Slab Contrasted Leno 7 is a bold, wide, medium contrast, upright, normal x-height font.
Keywords: headlines, posters, signage, branding, packaging, robust, industrial, retro, confident, utilitarian, impact, stability, legibility, heritage feel, display strength, slab serif, bracketless, blocky, heavy serifs, compact counters.
A sturdy slab-serif design with heavy, mostly unbracketed rectangular serifs and clearly defined horizontal terminals. Strokes are thick and even-feeling overall, with enough contrast to sharpen joins and openings, while maintaining a dense, weighty texture. Proportions skew broad with ample width in rounds like O and C, and the uppercase has a strong, poster-ready stance. The lowercase is similarly solid, with large, squared-off feet and short, firm terminals that keep word shapes compact and emphatic.
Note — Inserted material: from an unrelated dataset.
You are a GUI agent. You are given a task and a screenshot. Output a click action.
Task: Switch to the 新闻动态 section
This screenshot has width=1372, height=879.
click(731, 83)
Best suited to headlines, posters, and signage where the heavy slabs can carry at a distance and hold up against busy backgrounds. It can also work well for branding and packaging that wants a sturdy, heritage-tinged presence. In longer text, it will read as dense and forceful, making it more appropriate for short bursts such as pull quotes or section headers.
The tone is assertive and workmanlike, evoking classic print and signage where clarity and impact matter more than delicacy. Its chunky slabs and blunt endings lend a practical, slightly nostalgic voice reminiscent of industrial, editorial, and Western-leaning display traditions.
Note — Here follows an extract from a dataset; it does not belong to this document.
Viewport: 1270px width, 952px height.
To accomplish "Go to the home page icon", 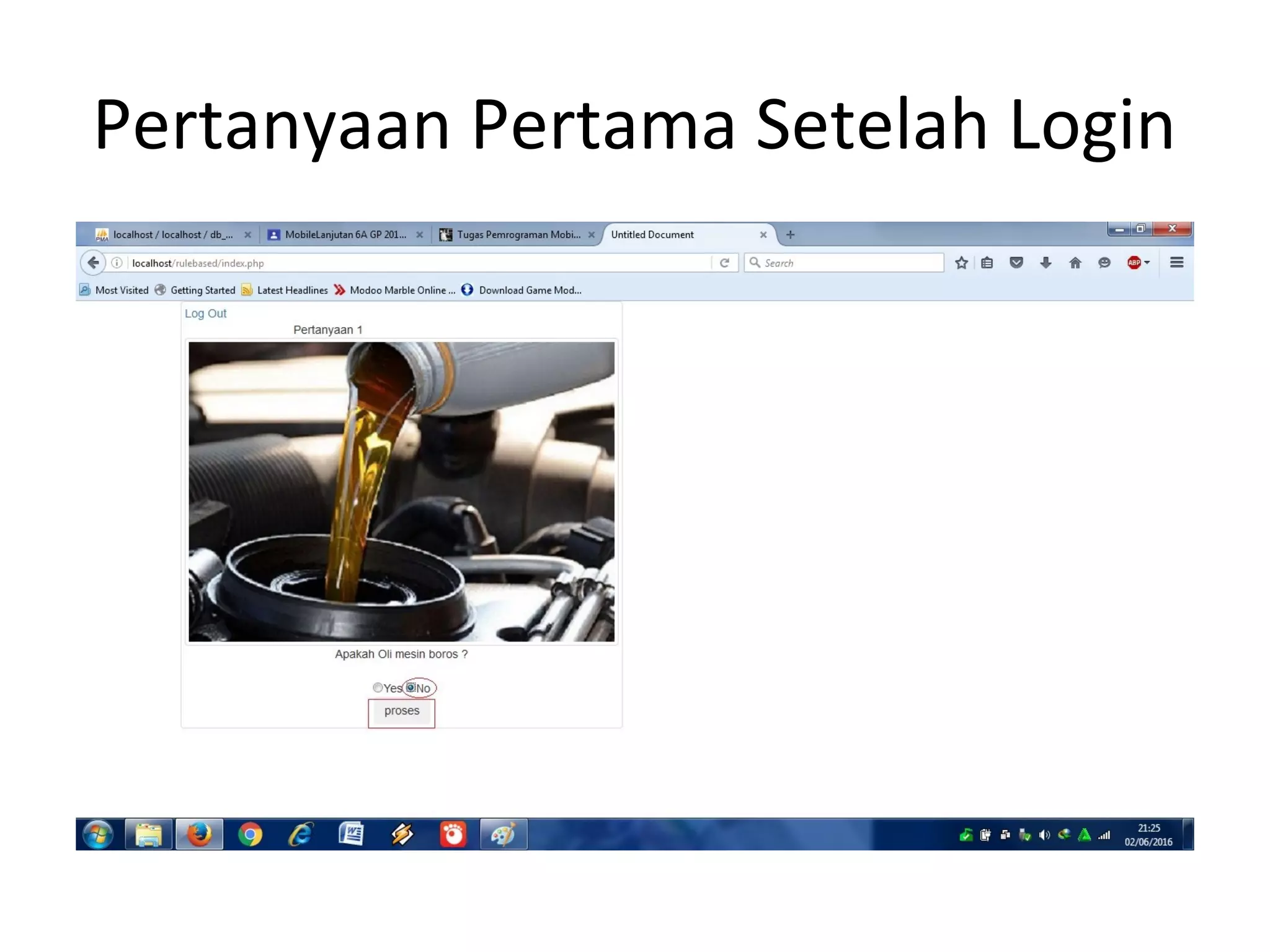I will point(1075,263).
The design appears intended to deliver a strong slab-serif voice with high visual stability and clear, rectangular finishing, prioritizing impact and straightforward legibility. Its broad proportions and heavy serifs suggest a focus on display-oriented communication with a classic, utilitarian character.
The rhythm is driven by strong horizontals (notably in E, F, T) and prominent slab feet on stems (seen across i, l, n, m), which creates a dark, stable line in text. Numerals appear built to match the same blocky, high-impact construction, suitable for attention-grabbing figures at larger sizes.